As Ants Laaneots, former Chief of the Estonian Defense Forces, described it, the Baltic states are the weakest link in the NATO defense system, as they are effectively a peninsula cut off from the West and the North by sea. This is backed up by the Rand Corporation study, which found that Russia could take the Baltic states in less than 60 hours

Surprisingly, NATO lacks a reliable plan against a Russian attack from Kaliningrad. The best NATO response would be to move forces closer to the Baltic states, if not directly into them. Currently, the fastest responding armored unit would probably be the U.S. combined arms battalion, whose equipment is in Grafenwoehr, Germany; however, the troops would have to be flown in from the United States. Moving all of their equipment would likely take at least a week.

Having troops prepositioned in Poland or the Baltic states may be more effective. By running military simulations of a Baltic invasion by Russia, the same Rand Corporation study found that adding six or seven battalions into the Baltic states, including three armored ones, would be enough to hold back the Russians. Given a week’s notice, NATO can move several units into the Baltic states, but not enough to stop the Russians. Moving reinforcements into the Baltic states is also probably something that Russia has foreseen in their own contingency plans.

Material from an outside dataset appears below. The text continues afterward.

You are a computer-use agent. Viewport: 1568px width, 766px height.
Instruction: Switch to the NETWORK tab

Especially with airpower, NATO is struggling in the Baltic states. None of the Baltic states have combat air forces, meaning they have no fighters to protect the skies and no bombers to bomb the enemy. To this end, they rely completely on NATO’s Baltic Air Policing to protect them. This program cycles fighter planes from other member countries to defend Baltic airspace. In response to the Crimean crisis, the number of planes only rose from four to around eight at any time, an insufficient increase to really counter the Russians. Adding to this problem, the Baltic states are too thin a strip of land to effectively host fighters and bombers, as the bases they have fall under the Russian anti-aircraft missile bubble. NATO reinforcements could come from Poland, but they would either have to fly straight through the A2/AD of Kaliningrad or go hundreds of kilometers out of their way to fly around it.

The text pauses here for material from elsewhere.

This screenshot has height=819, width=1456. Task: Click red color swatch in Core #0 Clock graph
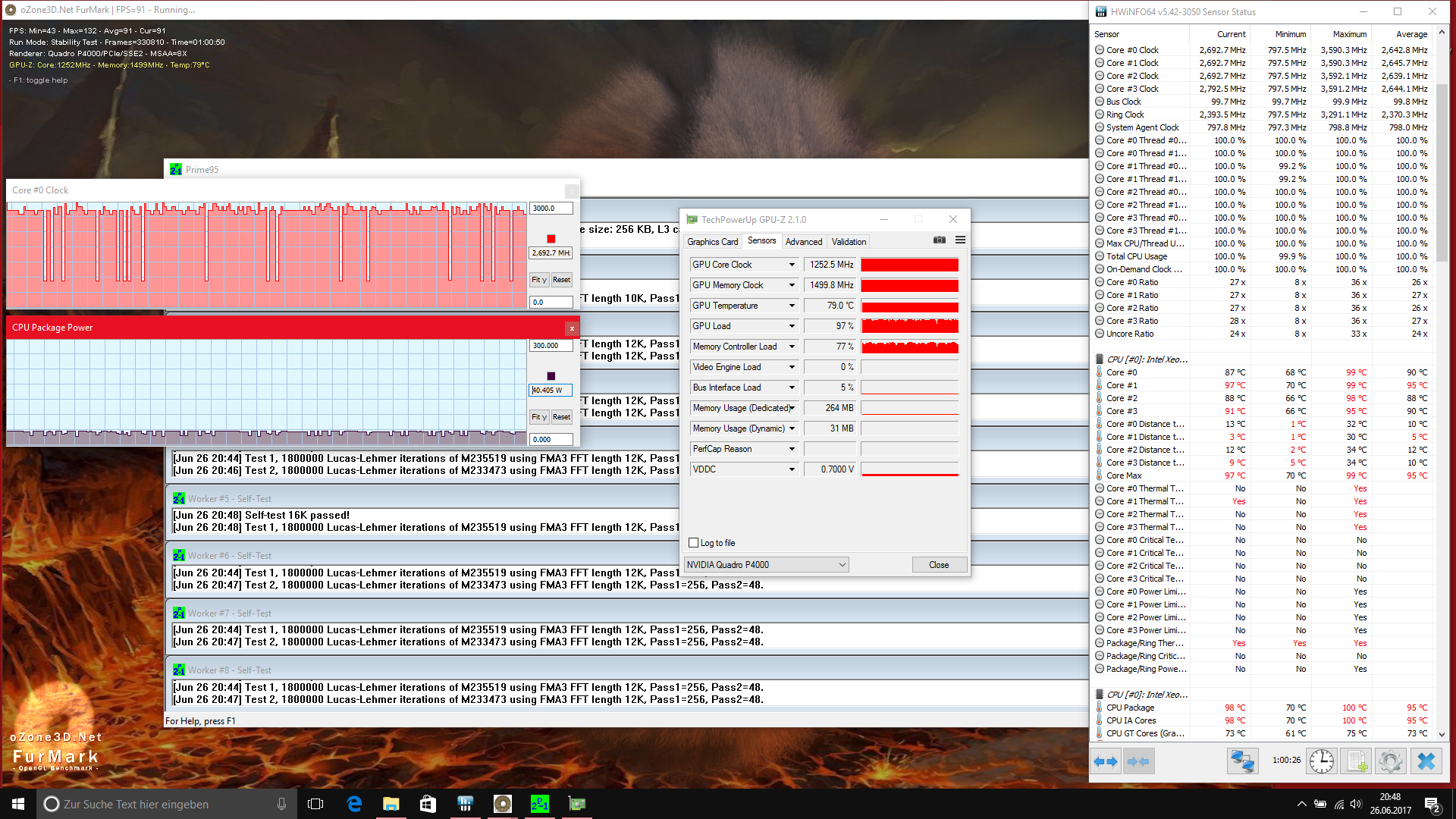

This is why NATO wants Finland and Sweden to join the alliance. Both countries could host enough airpower to adequately contest the skies over the Baltic states. Planes hosted in Finland and Sweden would not have to fly through Kaliningrad’s A2/AD bubble and they would have forces they could send to help as reinforcements.

Without Finland and Sweden in NATO, the Lithuanian-Polish border becomes a crucial chokepoint as it is sandwiched between Kaliningrad and Belarus, a nominal Russian ally. Even if NATO could rapidly mobilize reinforcements, it would have to fight its way through the 50-kilometer-wide border, called the Suwalki Gap. If that were not enough, the area is marshy, and its few roads are all well within reach of Russian artillery.

Russia’s emergency fund used to boost government spending when oil prices are low is set to run out of money next year. The country is then going to have to decide to either play ball with the West or increase its military aggression, as it usually does as a distraction when it has economic problems. When the fund dries up, the status quo will change somewhere, one way or another. NATO should be prepared.